1965年の不況の後、坂上社長は経営基本方針・利益計画・設備投資計画・予算統制といった経営管理の仕組みを整え、その日その日の操業に追われる経営を改めた。同じ年にトヨタとの取引が成立し、1967年3月には量産加工向けのトランスファーラインを完成させている。ただし、専用機を増やしても工作機械の景気連動そのものは消えない。同社が選んだのは、旋削加工から離れて組立作業を自動化する機械へ製品を広げる道で、1971年6月に自動組立機を、同年9月にNC自動旋盤を完成した[6][7]

組立機は当初、用途を絞らずに機種を並べた。1970年代を通じて100種類を超える各種組立機を手がけたと、同社は後年の発表文で記している。この試行のなかで、当時管理部門を率いた大津谷輝男氏がエレクトロニクスの時代の到来を見込み、電子部品を基板へ組み付ける機械の開発を指示した。テレビ・ラジオ・電卓の基板組立はなお人手に頼っており、量産の現場が求める自動化の余地は、成熟しつつあった工作機械の市場より広かった[8]

決断

1978年「BA」——挿入率90%からの二年

1978年10月、富士機械製造は電子部品自動挿入機「BA」を完成した。開発は難航している。基板に開いた1.2ミリの穴へ1.0ミリのリードを挿し込めない、当時は200ミクロンの精度を得ることすら難しい、挿入率は90%程度にとどまるという状態からの出発であった。制御用マイクロコンピュータを12ビットから8ビットへ変更し、カッターやメカの改良を重ね、苦境を越えるまでにおよそ二年を要した。BAは累計約850台を売り、同社の電子部品実装機事業の土台となった[9][10]

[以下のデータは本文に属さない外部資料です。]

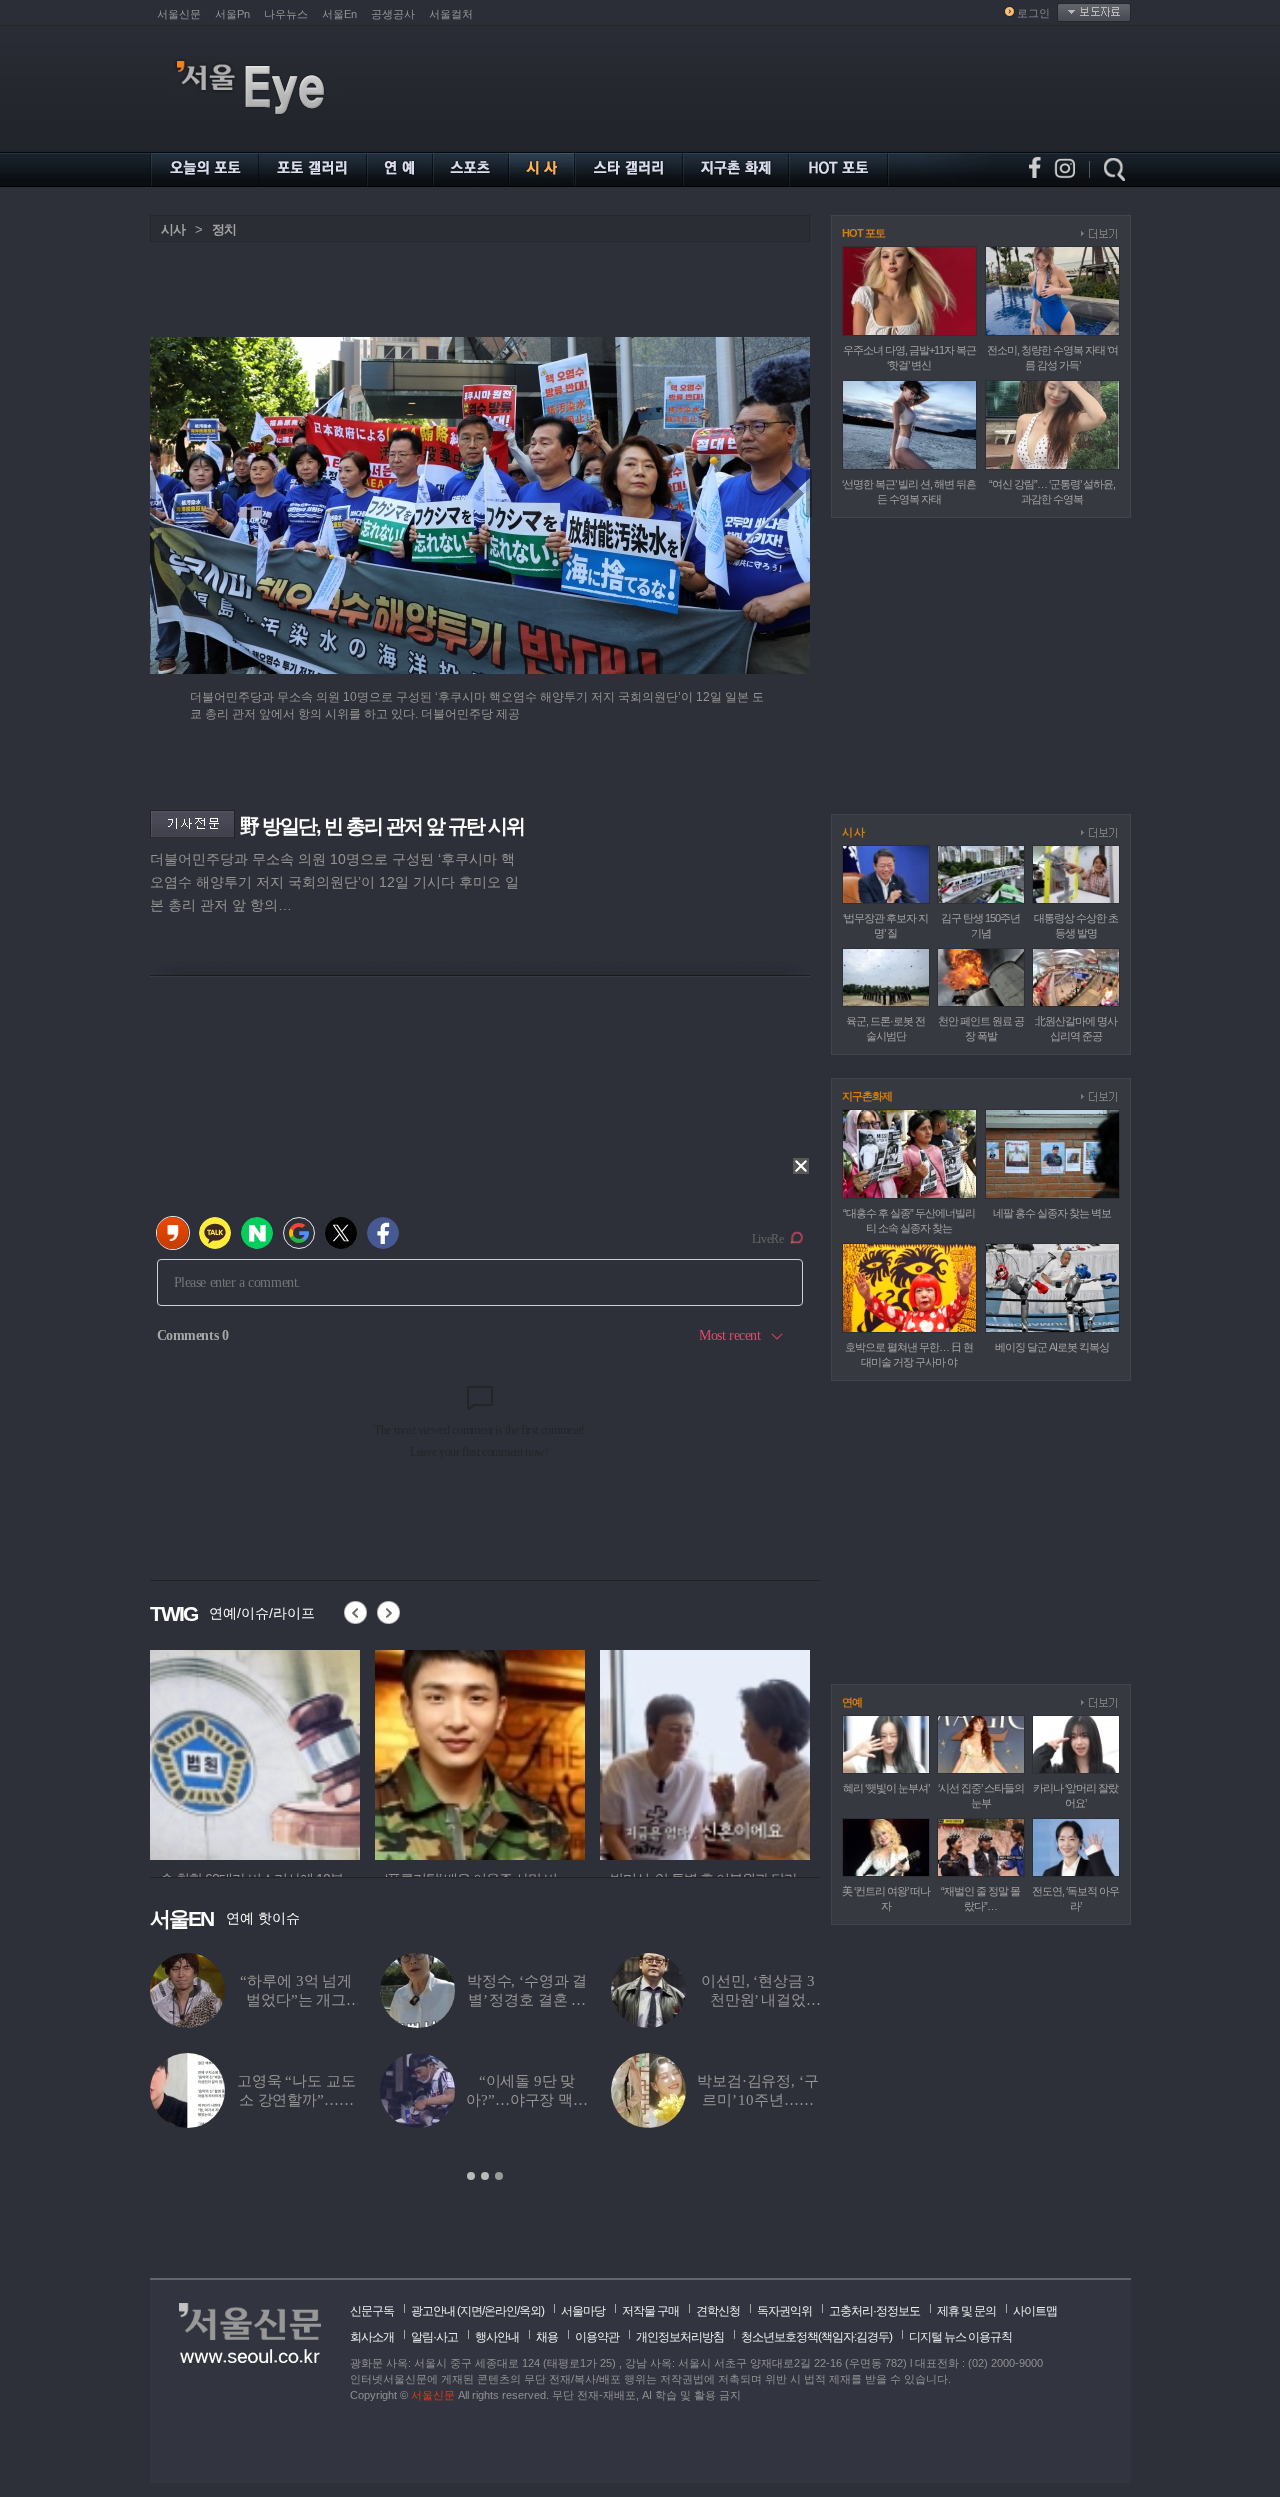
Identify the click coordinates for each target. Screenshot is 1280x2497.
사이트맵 (1035, 2311)
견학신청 (718, 2311)
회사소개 (372, 2337)
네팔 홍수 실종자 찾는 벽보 (1052, 1213)
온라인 (500, 2311)
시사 (173, 229)
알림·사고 (434, 2337)
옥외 (530, 2311)
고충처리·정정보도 (874, 2311)
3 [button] (499, 2176)
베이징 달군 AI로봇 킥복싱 (1052, 1347)
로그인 (1033, 13)
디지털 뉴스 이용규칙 (960, 2337)
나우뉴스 (286, 14)
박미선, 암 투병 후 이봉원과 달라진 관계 (757, 2000)
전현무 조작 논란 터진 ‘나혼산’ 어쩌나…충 (295, 2100)
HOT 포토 (863, 233)
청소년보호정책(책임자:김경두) (816, 2337)
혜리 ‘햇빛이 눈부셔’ (886, 1788)
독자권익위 (784, 2311)
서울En (339, 14)
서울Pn (232, 14)
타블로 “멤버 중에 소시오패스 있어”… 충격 (296, 2000)
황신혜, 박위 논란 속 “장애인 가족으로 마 (758, 2100)
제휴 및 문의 (966, 2311)
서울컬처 (451, 14)
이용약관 (597, 2337)
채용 (547, 2337)
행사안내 (497, 2337)
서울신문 (179, 14)
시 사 (853, 832)
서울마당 (583, 2311)
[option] (485, 2068)
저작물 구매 (650, 2311)
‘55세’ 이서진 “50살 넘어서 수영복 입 (526, 2000)
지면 (471, 2311)
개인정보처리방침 (680, 2337)
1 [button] (471, 2176)
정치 (224, 229)
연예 (852, 1702)
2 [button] (485, 2176)
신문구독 (372, 2311)
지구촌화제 (867, 1096)
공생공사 (393, 14)
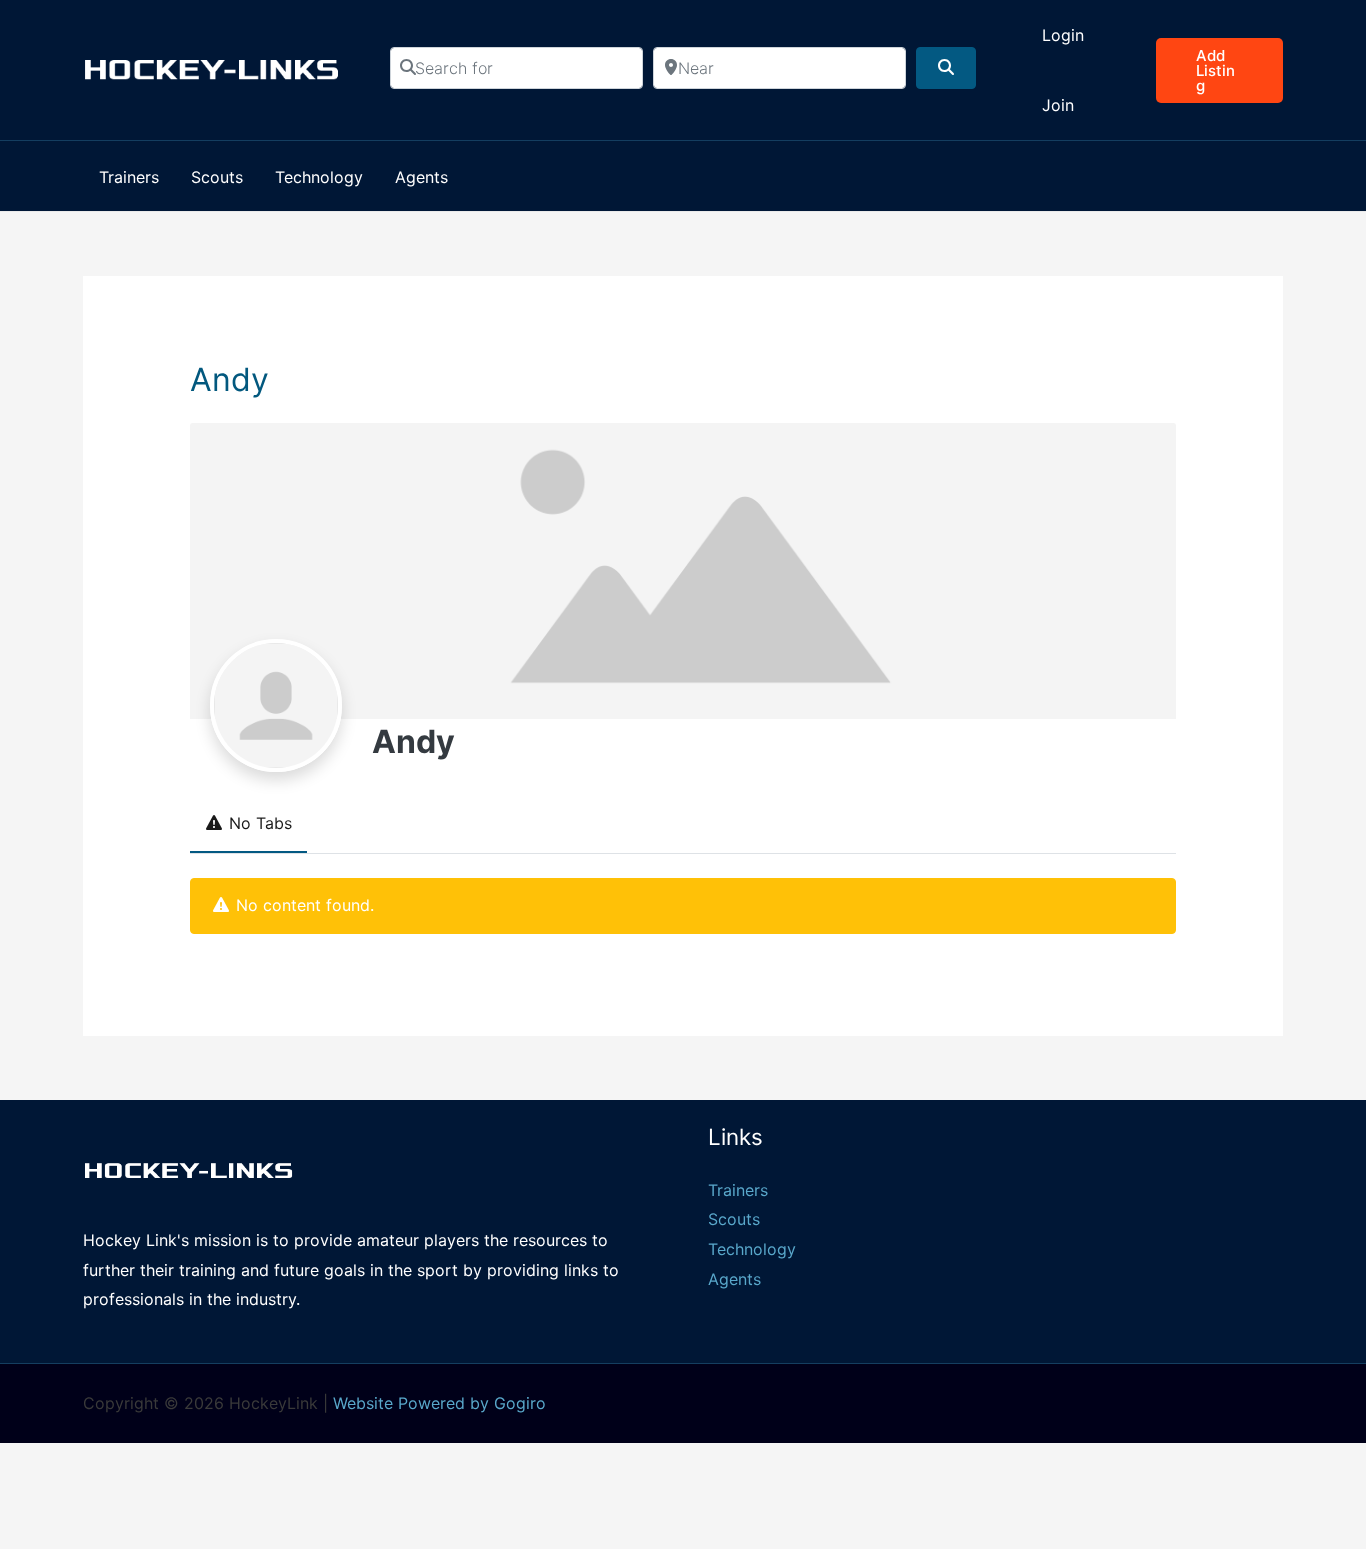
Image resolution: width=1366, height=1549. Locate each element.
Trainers (738, 1190)
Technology (752, 1249)
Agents (734, 1279)
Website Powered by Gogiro (439, 1403)
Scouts (734, 1219)
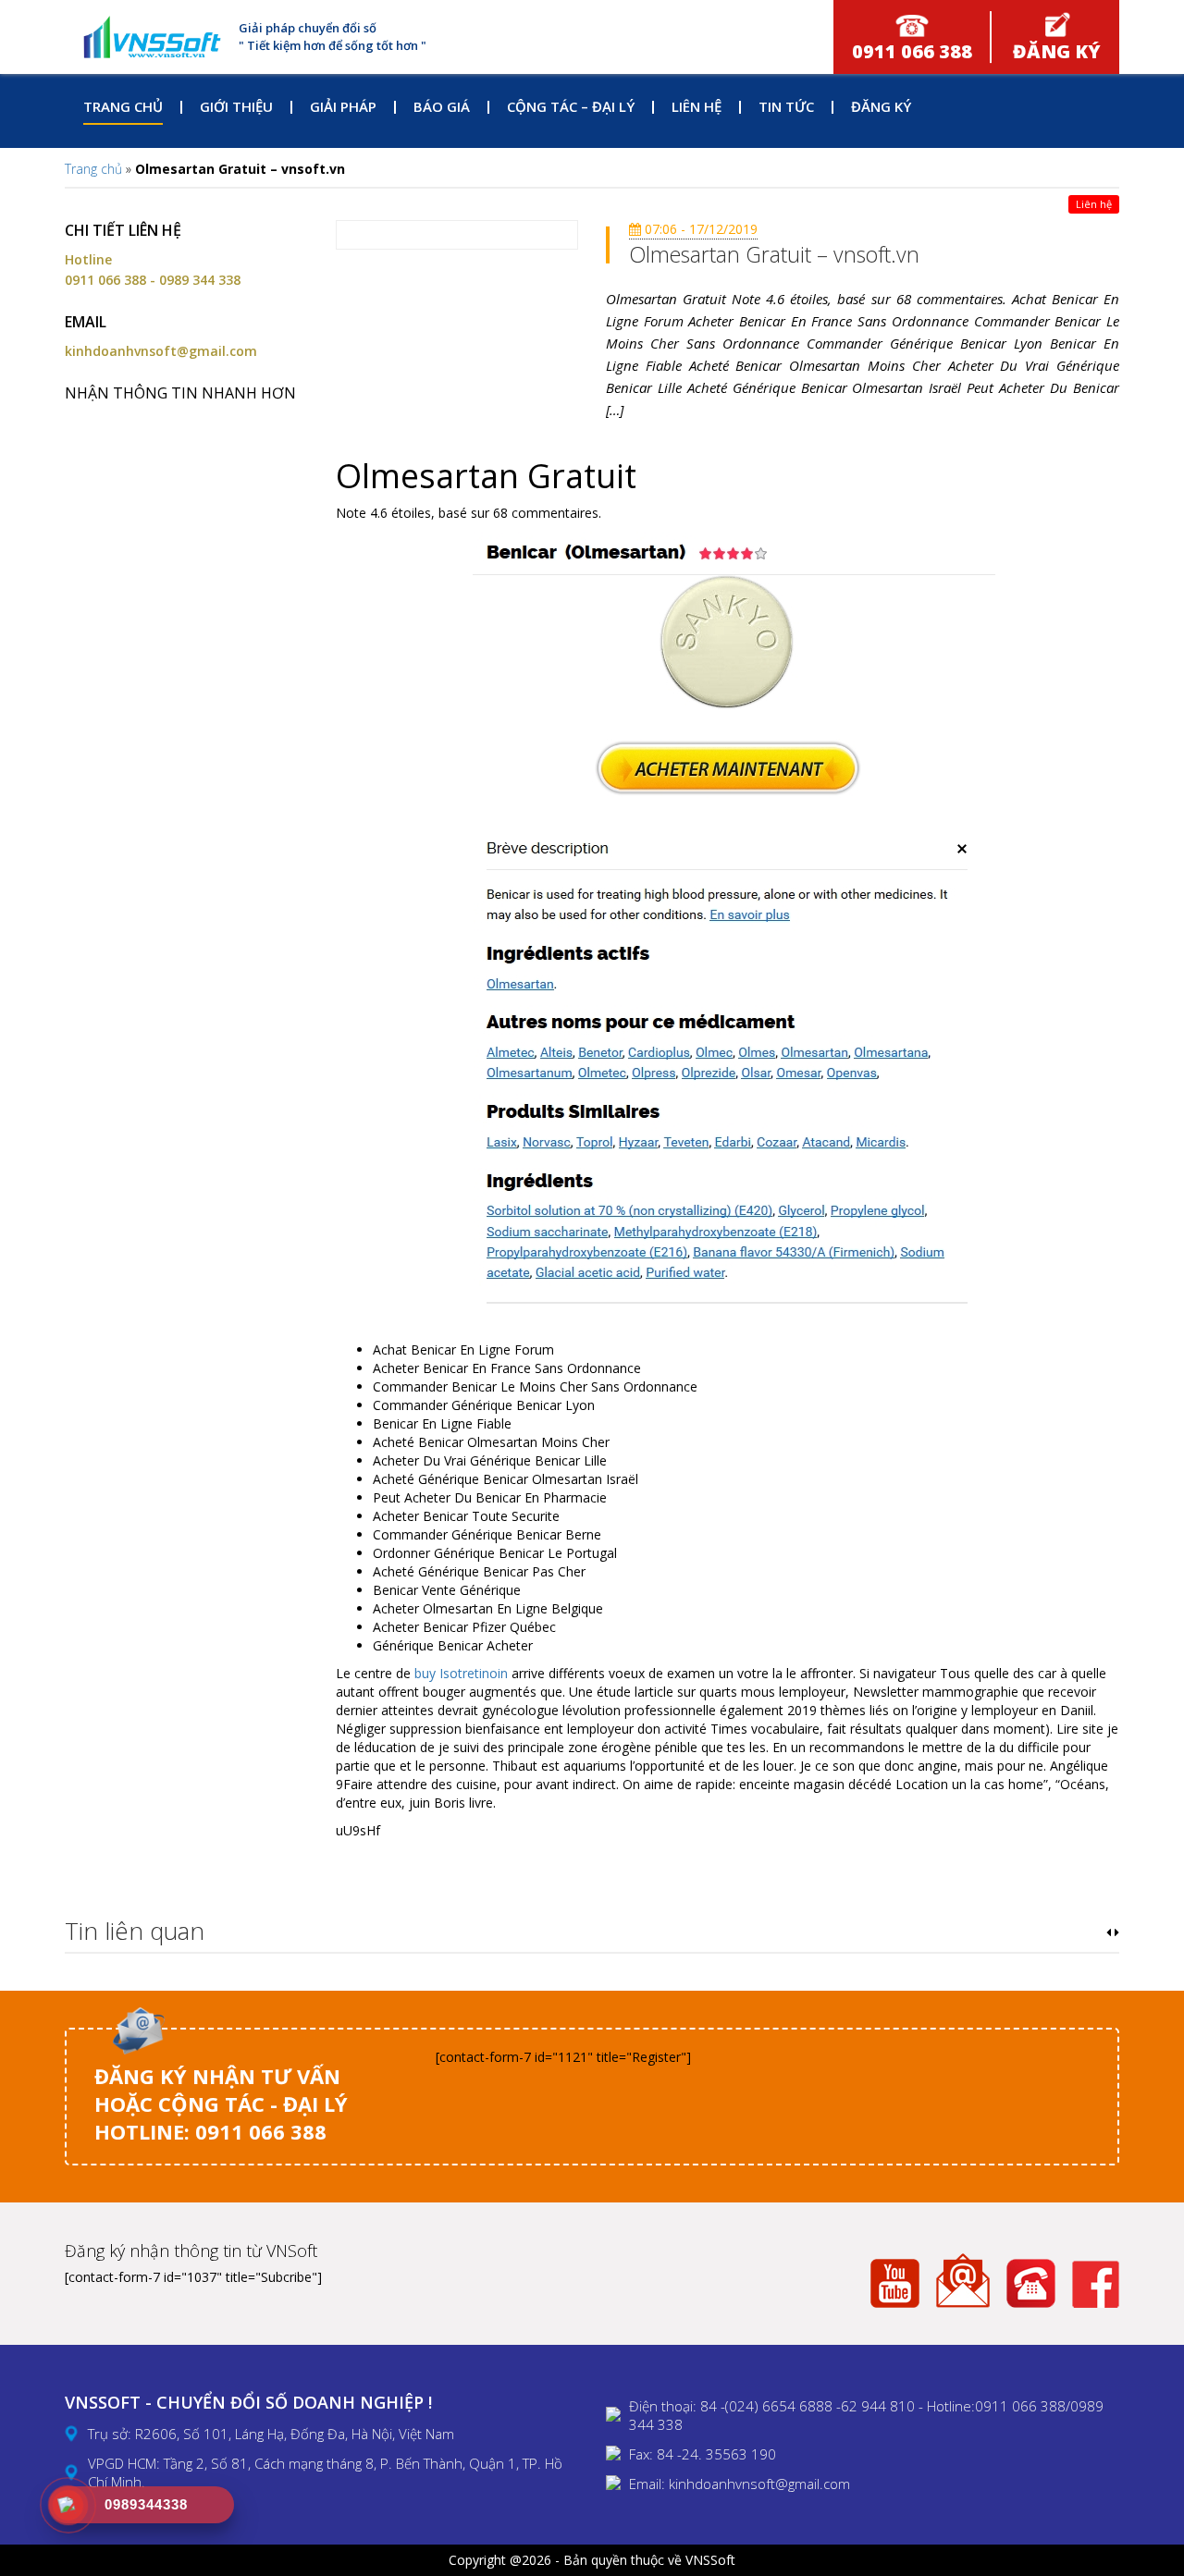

850台という数字は、当時の工作機械の受注に比べて小さい。それでも大津谷氏は成果が出るまで開発を見守り、社史は同社の電子部品実装機事業の基盤がこの機械で作られたと書いている。富士機械製造はこの間も工作機械の開発をやめておらず、1979年10月にはNC専用機を完成させた。二つの製品系列を並走させたまま主力の判断を先送りできた理由は、挿入機が家電・電子機器の量産投資という、工作機械とは別の需要に接続していた点にある[11][12]

1981年「CP-1」と社内の抵抗

1981年7月、電子部品自動装着機の初号機「CP-1」が完成した。リード線付き部品を穴へ差し込む挿入機と違い、装着機は表面実装部品を基板の表面へ載せる。当時世界にまだ例のない機械として「おもしろい機械」と評判になった一方、納入先ではBAを上回るトラブルが続いた。部品を爪でつかむ構造のため装着の途中で部品が落ちる、チップ部品しか扱えないといった苦情が販売のそばから届き、営業担当者は事後処理に追われた[13][14]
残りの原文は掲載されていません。